▸ WORK INSTRUCTION:
Beginning with the line that holds "You are a GUI" and ending with the last line below, repeat each line exactly, leaving any pictures out.

====== EXERCISE INPUTS

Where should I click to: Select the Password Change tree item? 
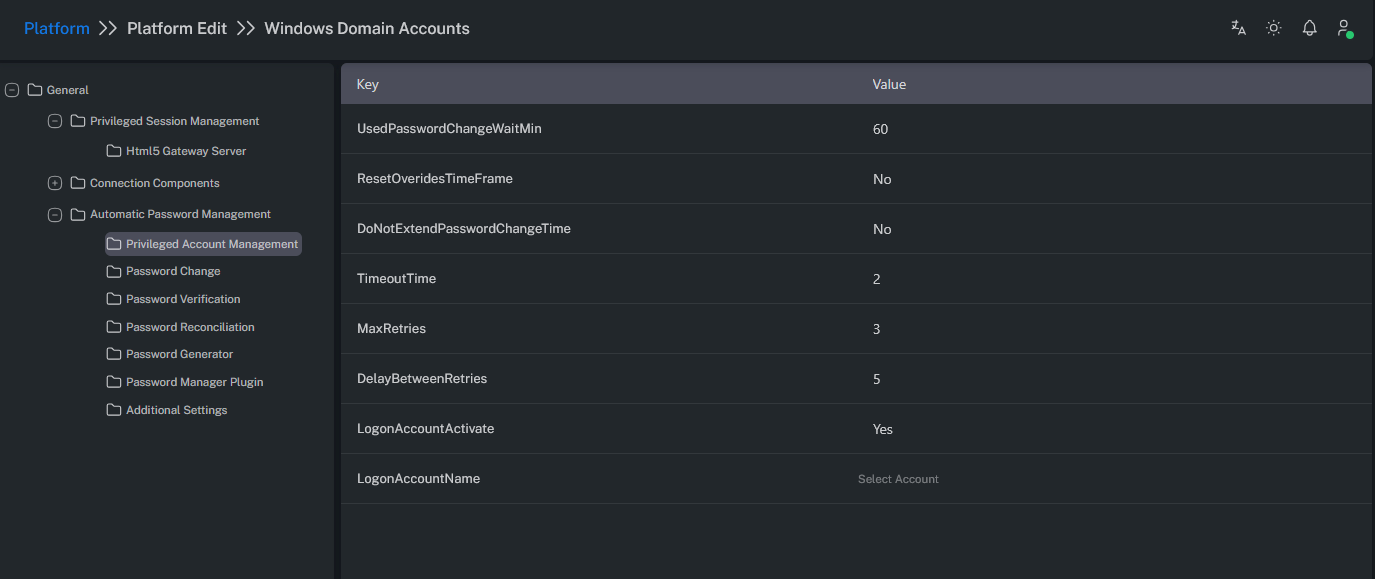tap(173, 271)
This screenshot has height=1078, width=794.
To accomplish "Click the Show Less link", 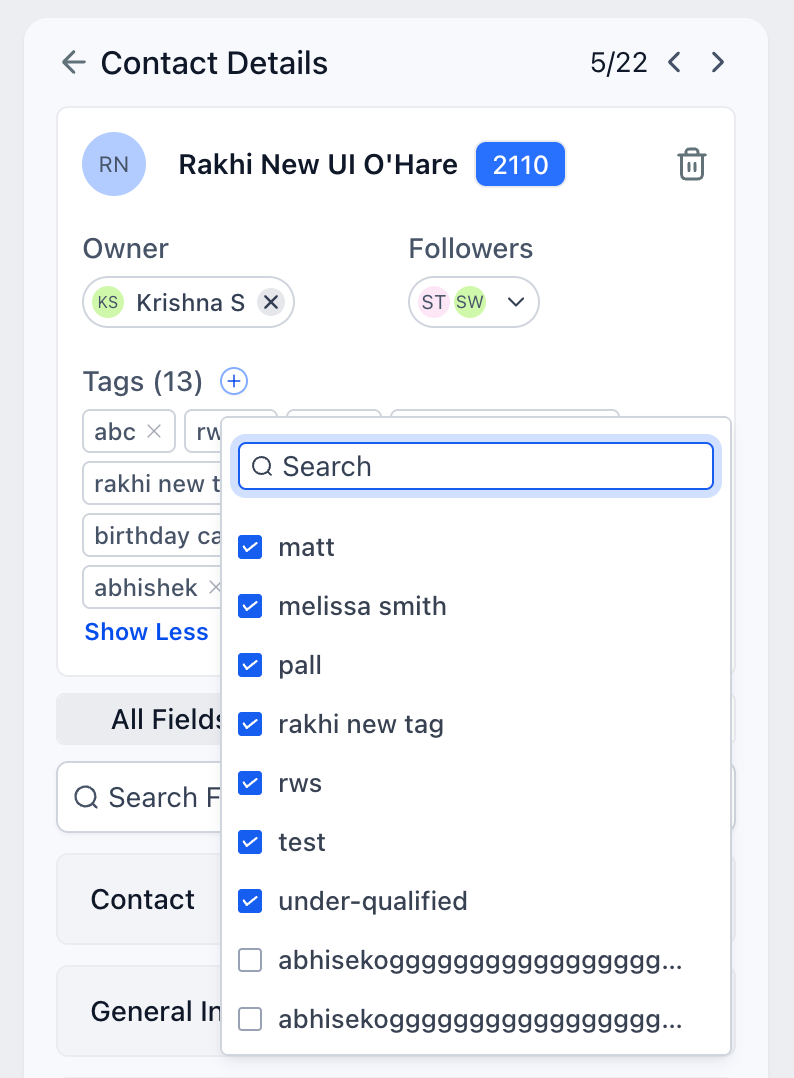I will point(147,632).
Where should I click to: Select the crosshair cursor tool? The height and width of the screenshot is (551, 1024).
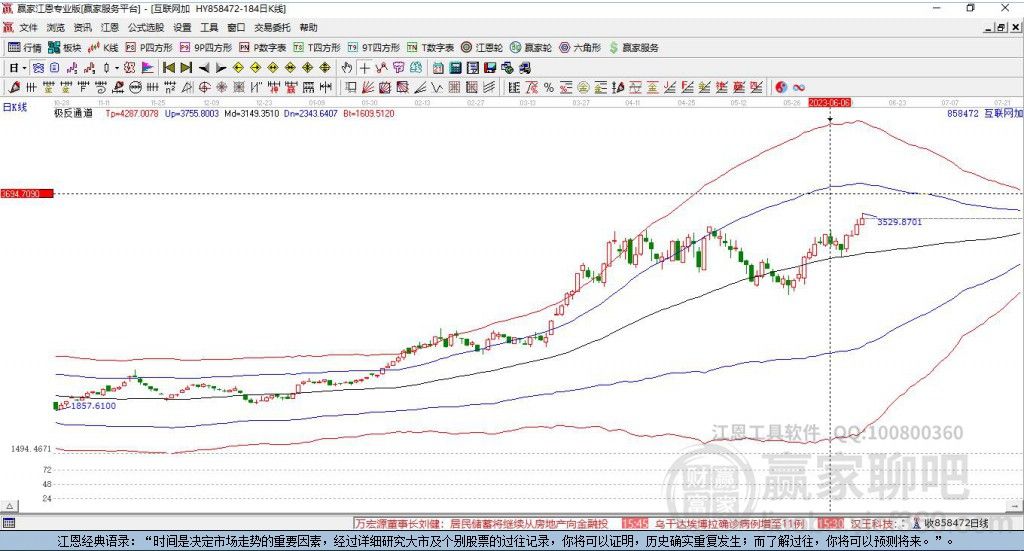[365, 68]
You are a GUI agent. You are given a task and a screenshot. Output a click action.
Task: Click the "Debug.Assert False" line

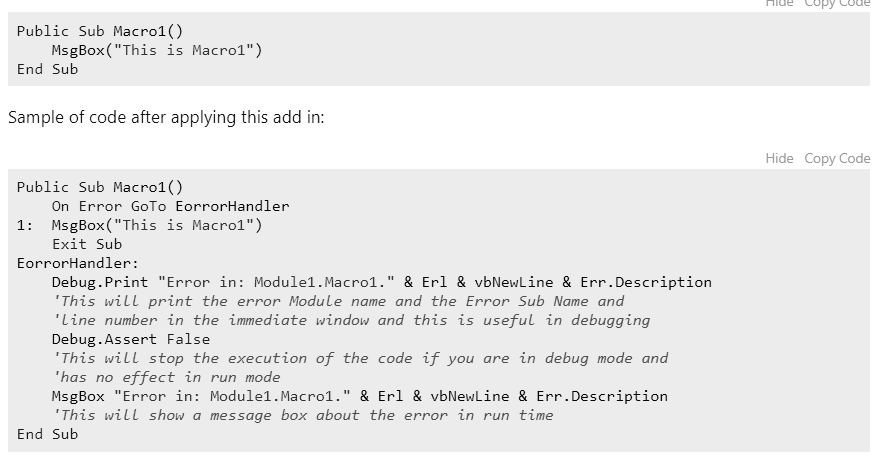[x=131, y=339]
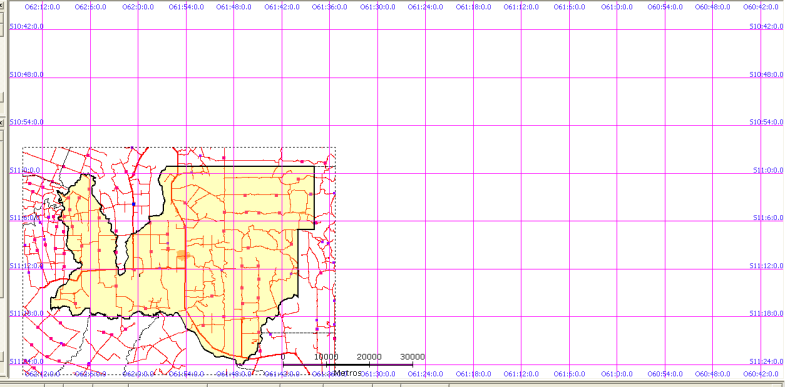Screen dimensions: 800x387
Task: Close the lower left side panel
Action: [x=2, y=123]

============

▸ SOLUTION TO THIS TASK:
You are a GUI agent. You are given a task and a screenshot. Output a click action.
Task: Click the "Debug.Assert False" line

[x=131, y=339]
Screen dimensions: 800x387
Task: Close the lower left side panel
Action: [x=2, y=123]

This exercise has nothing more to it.